Charles Bradley and his Extraordinaires
Musikalisch natürlich top. Allerdings hatte ich da so einen lieben Blues-Jazz-Opa erwartet, der vom Leben erzählt. Am Ende war das dann doch die kokainverballerte Version eines Jaimes Brown Verschnitts. So eine Selbstbeweihräucherung brauche ich ehrich gesagt nicht, weshalb ich am Ende doch etwas enttäuscht war. Weniger ist manchmal mehr.
Lianne La Havas
...was Lianne La Havas danach eindrucksvoll bewies. Es wurde tatsächlich still vor der Bühne...so gut war die Performance. Sehr reduzierte Instrumentalisierung und eine Stimme zum Hinknien.
The National
Nur 15 Minuten geschaut. War mir in dem Moment dann einfach zu wenig Schmiss. Außerdem hat ein Teil der Band mit dem falschen Song angefangen, weshalb das Konzert direkt mit einer Panne begann. Auch lustig, so etwas beim Headliner des Abends zu sehen. Show wirkte dennoch erstmal sehr eindrucksvoll...wenn man denn in der Stimmung dafür war.
Ty Segall and the Muggers
Joa. Was soll man sagen. 60 Minuten Setlist und einfach nur konsequent hart aufs Fressbrett geprügelt.

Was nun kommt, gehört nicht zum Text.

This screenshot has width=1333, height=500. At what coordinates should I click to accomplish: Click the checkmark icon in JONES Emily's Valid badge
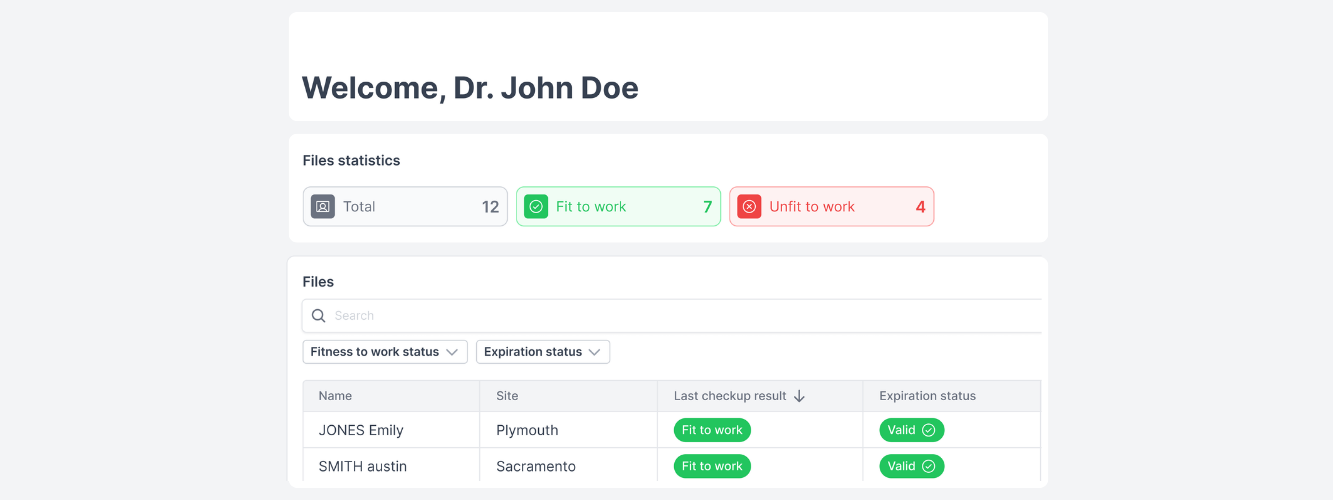[928, 430]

Echt großartiger Konzertabschluss für den Samstag mit Blaue-Flecken-Garantie.
Sonntag
Car Seat Headrest
Erheblich schrebbliger und lauter als erwartet, aber nichtsdestotrotz ein tolles Konzert. Believe the Hype.
Dubioza Kolektiv
Ska-Punk der alten Schule. Hatten die Crowd vollkommen im Griff und scheinbar wirklich Spaß. Mehr Stimmung um 17 Uhr kriegst du als Band jedenfalls nirgends zustande.
Daughter
Gerade nach der Dauerpogo eine willkommene Abwechslung. Toller Sound, überraschend elektronisch und andächtige Stimmung. Schöhöön.
DMA´s
Auch sehr nett anzusehen, blieben allerdings weniger in Erinnerung als die meisten anderen Konzerte. Allgemein ein irgendwie komischer Haufen, der sich da als Band gefunden hat. Sehen ein wenig aus wie die asoziale Arbeiterklassenversion einer britischen Indieband aus den 80ern. Und die Tatsache, dass mir der Kleidungsstil der Band am stärksten in Erinnerung geblieben ist, sagt auch genug über das eigentlich Konzert aus...leider.
John Talabot
Joa...dieser Mann ist als DJ-Set halt eine Wundertüte. Für seine Verhältnisse eine ziemliches Krawall-Set, das aber nochmal einen schönen Schlusspunkt zum Sonntag setzte.
Ich beende hier jetzt mal meinen Roman. Kinder...fahrt zum Down the Rabbit Hole. Schaut euch dieses wunderschöne Kleinod selbst an und werdet auch Fan
Ich werde jedenfalls nächstes Jahr wieder da sein und mit einem verrückten Haufen Holländern am See chillen.